Sosa: –Lucantis no es un detective. Tampoco es muy brillante, salvo en arrebatos breves. No investiga en el sentido clásico, más bien duda, busca apoyo en otros, sospecha cosas, acepta pistas y, finalmente, con una solución en la mano que no dedujo él, imagina cómo acomodar los tantos, lo que no es poca cosa. A posteriori me doy cuenta de que las peripecias de Lucantis se parecen más a las de la primera novela de un personaje de un novelista que admiro mucho, Walter Mosley. Como a Eazy Rawlins en El demonio vestido de azul, a Lucantis le pasan cosas, y sin tener mucho que ver, se ve envuelto en un problema del que debe ingeniarse para salir. En las siguientes novelas Rawlins sí se vuelve un detective (en realidad es una especie de doble o contrapartida de Marlowe en la mitad de Los Angeles que éste nunca pisó). Dudo de que Lucantis tenga la energía y el coraje necesarios para dar ese paso. Su destino, sospecho, es más bien atraer las descargas de los rayos del azar y tratar de salir lo menos quemado posible.
Elvio Gandolfo: –Como no llegaba solo al plazo, le pregunté a Sosa, viejo amigo, si se prendía, y agarró viaje. Me basé en la velocidad que le vi para escribir un excelente libro de cuentos, inédito, cuando quedó desocupado. A diferencia de intentos anteriores de escribir a dúo, nos entendimos también con rapidez. No es exagerado ni falso decir que el resultado es exactamente fifty-fifty. Incluso, al corregirla varias veces, cada uno (lo juro) confundió un capítulo propio con uno escrito por el otro, y lo retó por un detalle mal resuelto o alguna grosería: nueva diversión. Veremos si el avance sigue siendo igual en la segunda.
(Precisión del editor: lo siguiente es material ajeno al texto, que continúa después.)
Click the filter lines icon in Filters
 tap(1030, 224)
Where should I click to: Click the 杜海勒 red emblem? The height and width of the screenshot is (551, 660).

Gandolfo: –Creo que parte de la velocidad se debió al género. La literatura, cuando uno la toma a priori como tal, tiene siempre un freno, un boludeo considerable, o, al revés, una velocidad infernal (Aira, o Vian, por ejemplo). Que haya un problema a resolver, del modo que sea, ayuda a mantener los desbordes entre límites, que acá eran también de extensión, bien estrictos.